● Extract
☆ ☆ ☆ ☆

Czech astrologer and hermeticist

Jan Kefer (31 January 1906 – 3 December 1941) was a Czech astrologer, hermeticist and publicist. He was the chairman of Universalia, a society of Czech hermeticists.

== Biography ==
Jan Kefer was born in Nový Bydžov on 31 January 1906. Kefer's father was from Bavaria. There is a legend that he was born blind, but in fact he only has had low vision in one eye in his childhood. In Prague he studied at the Archbishop Gymnasium in the classroom of famous mystic Jaroslav Ovečka. He became a novice at Strahov Monastery, but later left the order. He graduated from Charles University in Prague with a degree in arts.

Kefer practised astrology, kabbalah, ceremonial magic, alchemy and theurgy. He wrote many works about astrology and hermetism, and regularly discoursed on these themes in the Universalia Society. He also translated many meaningful books into Czech language, including Bardo Thödol or the books of Eliphas Lévi.

Kefer worked as a librarian of the National Museum in Prague and later as a librarian of Strahov Monastery and in the library of the Vatican. He was longtime secretary and later president of the society of Czechoslovak hermeticists, Universalia, and editor of Logos journal.

Perhaps Kefer's most famous act was performing three magick rituals against Adolf Hitler, with the aim of killing him. He was arrested on 18 June 1941 by the Gestapo, who offered him a place as Hitler's personal astrologist or participation in his astrological team, but he refused. Jan Kefer died in Flossenbürg concentration camp on 3 December 1941.

☆ ☆ ☆ ☆

● Prompt 1
Answer these questions from the Jan Kefer text:
(a) In which town was Kefer born?
(b) Which journal did he edit?
(c) Where did he die?
● Prompt 2
Print the Jan Kefer text from "Kefer practised astrology, kabbalah, ceremonial" up to and including "of Eliphas Lévi.".
The lines that follow aren't needed.

[Collected data entries]

☆ ☆ ☆ ☆

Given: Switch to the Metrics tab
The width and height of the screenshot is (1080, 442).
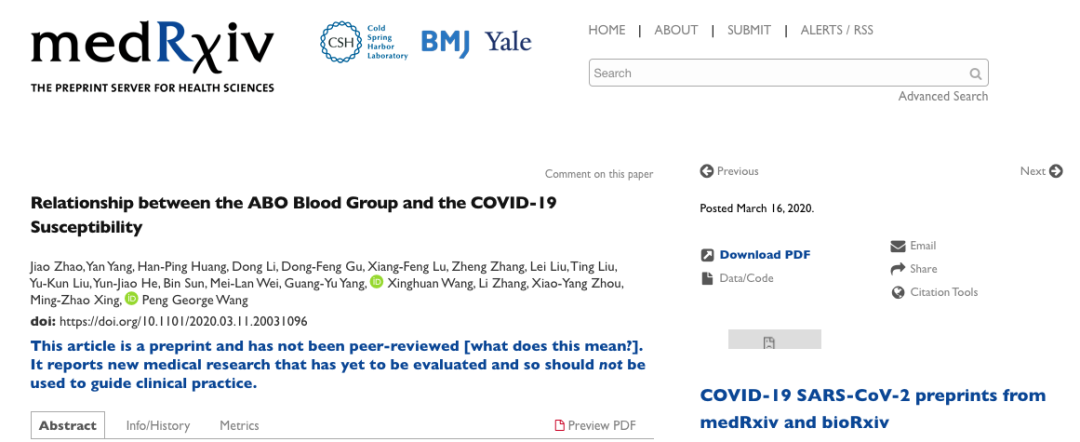Looking at the screenshot, I should tap(239, 426).
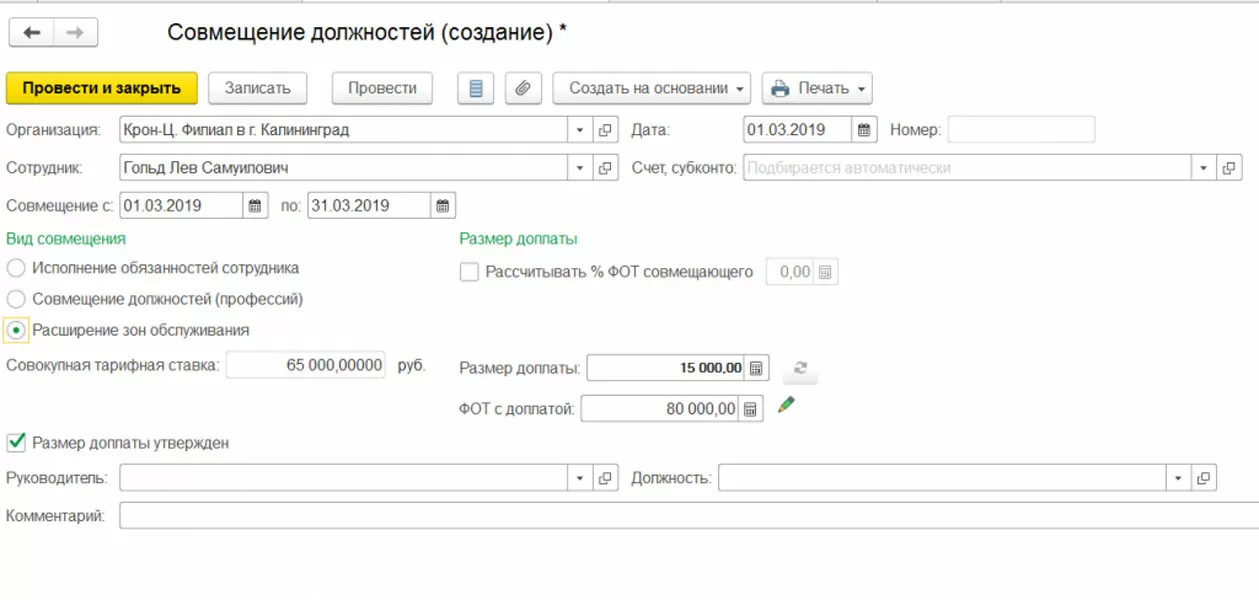Viewport: 1259px width, 600px height.
Task: Open calendar for Совмещение с date
Action: pyautogui.click(x=255, y=206)
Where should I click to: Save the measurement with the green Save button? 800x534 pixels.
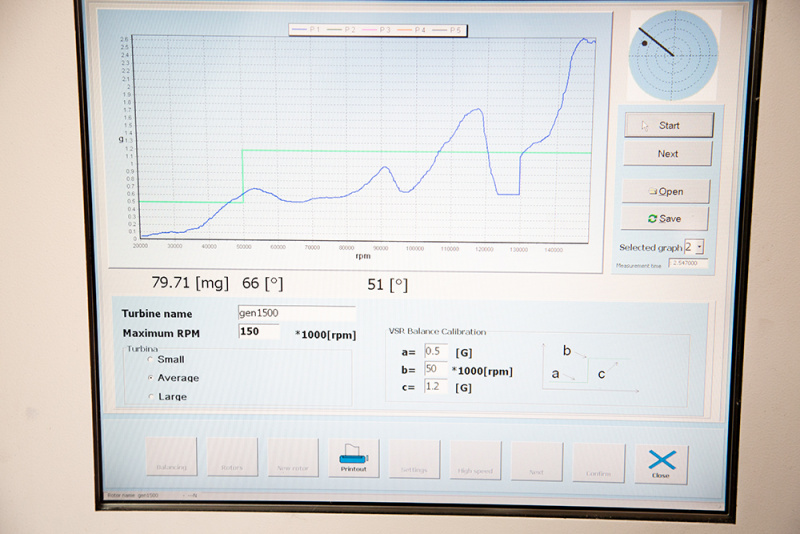point(665,218)
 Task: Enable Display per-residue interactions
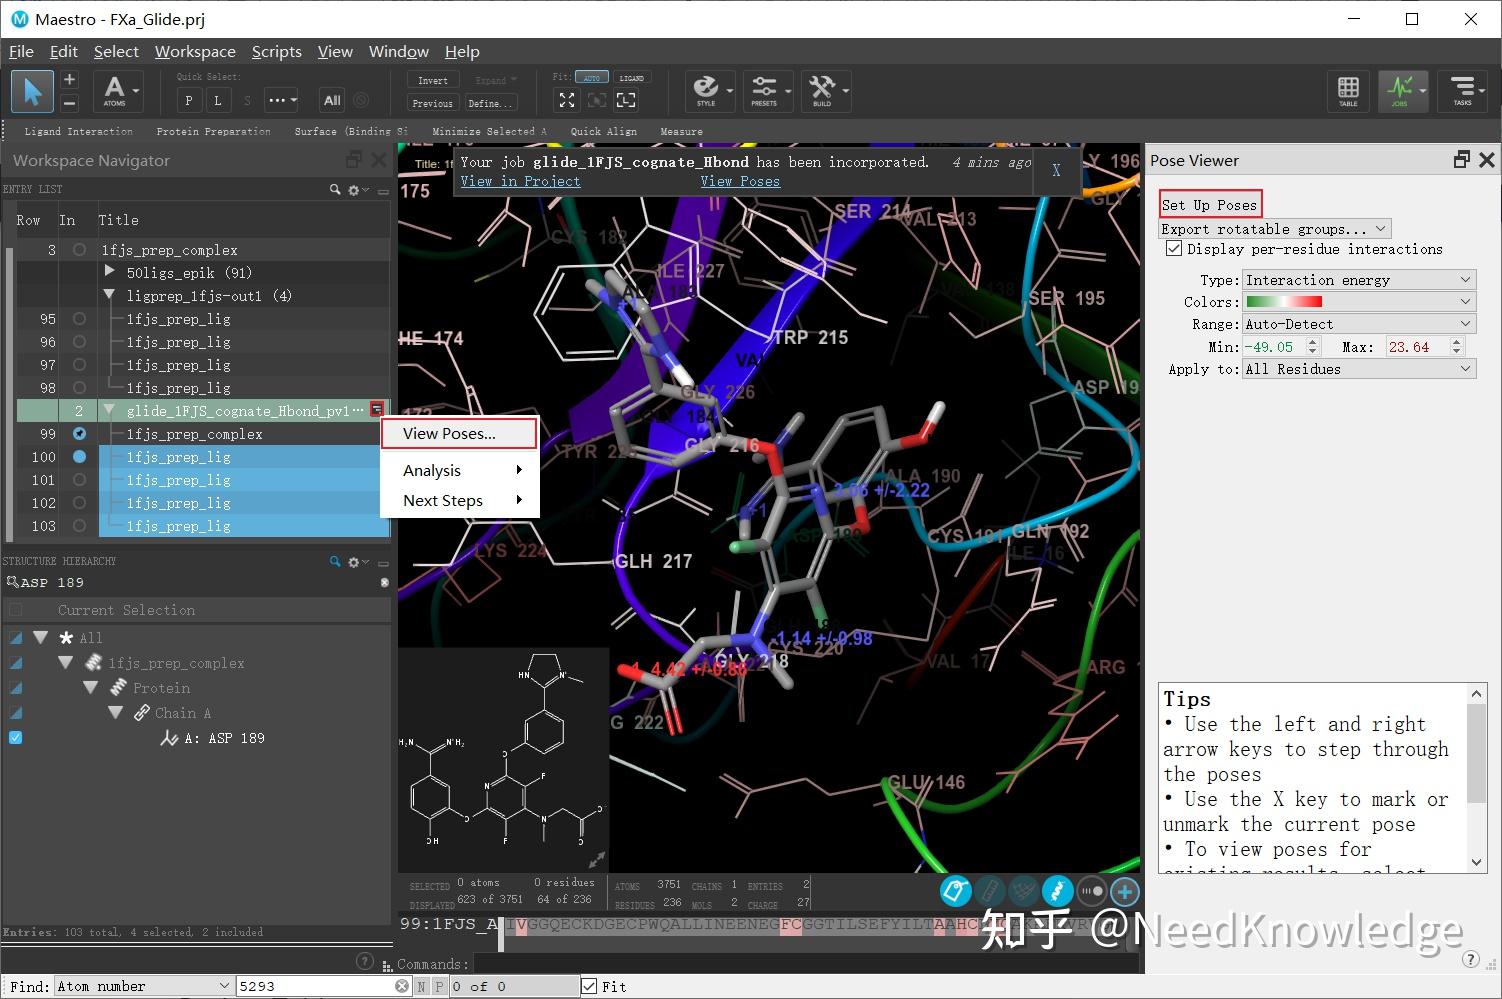(1173, 249)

☆ ☆ ☆ ☆

● Final answer 1
(a) Nový Bydžov
(b) Logos
(c) Flossenbürg concentration camp

● Final answer 2
Kefer practised astrology, kabbalah, ceremonial magic, alchemy and theurgy. He wrote many works about astrology and hermetism, and regularly discoursed on these themes in the Universalia Society. He also translated many meaningful books into Czech language, including Bardo Thödol or the books of Eliphas Lévi.